И если бы мы купили новый фотоаппарат, покупка эта дополнила бы ряд сладостных приготовлений к отъезду, для старших детей омраченных школьными экзаменами. Но вот девочки уже радостно трепетали в ожидании встречи с дачными друзьями и подружками, вестей от которых не было целую зиму, и наконец в один прекрасный день, за обедом, предвкушая бурю восторга, отец произносил: «Пожалуй, пора подумать о переезде». О том, куда мы поедем, говорить было излишне: в те времена мы неизменно ездили в Вальнову, это теперь то один то другой мой родственник собирается в Бразилию или в США (а уж старушка Европа изъезжена вдоль и поперек). Кому-то приспичило отправиться в Бангкок — говорят, это просто прелесть, а когда мы были в Индии, то не смогли туда заехать, так как путешествовали с туристической группой и не имели права «отклоняться от маршрута». Во времена моего детства мы держались все вместе, но теперь в нынешних семьях совсем другое дело: старший, дабы выучить язык, едет работать официантом в Лондон, младшая в августе отправляется на Таити, а средний не знает пока, что выбрать: то ли поехать реставрировать церковь, то ли приобщиться к райской жизни наркоманов, родители же хотят путешествовать по Галисии, ведь папа не был там с самой войны.
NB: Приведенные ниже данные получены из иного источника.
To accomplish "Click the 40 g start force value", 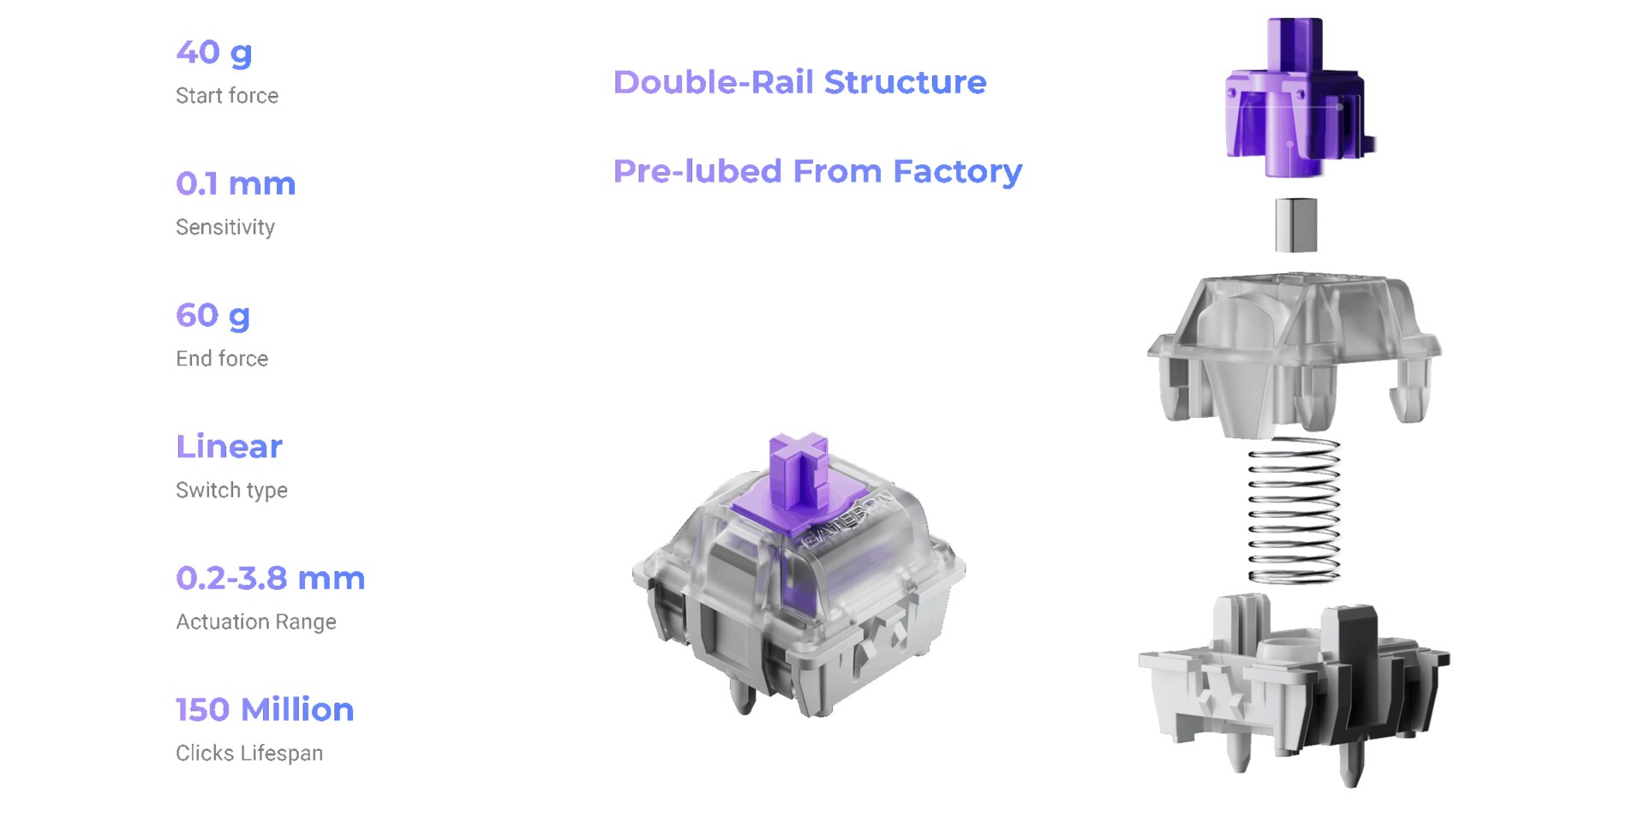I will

Однако той весной Роберт неожиданно попал в больницу и на шестой день после операции, в возрасте шестнадцати лет, скончался, когда всем уже казалось, что дело пошло на поправку.

Вот почему новый фотоаппарат так и не купили.

И фотолаборатория в подвале нашего дома, где прошлым летом появилась еще одна кювета, чтобы Роберт мог проявлять свои пленки, перестала существовать. Мы с Саррой играли там, а отец многие годы не мог заставить себя спуститься в наше зачарованное царство.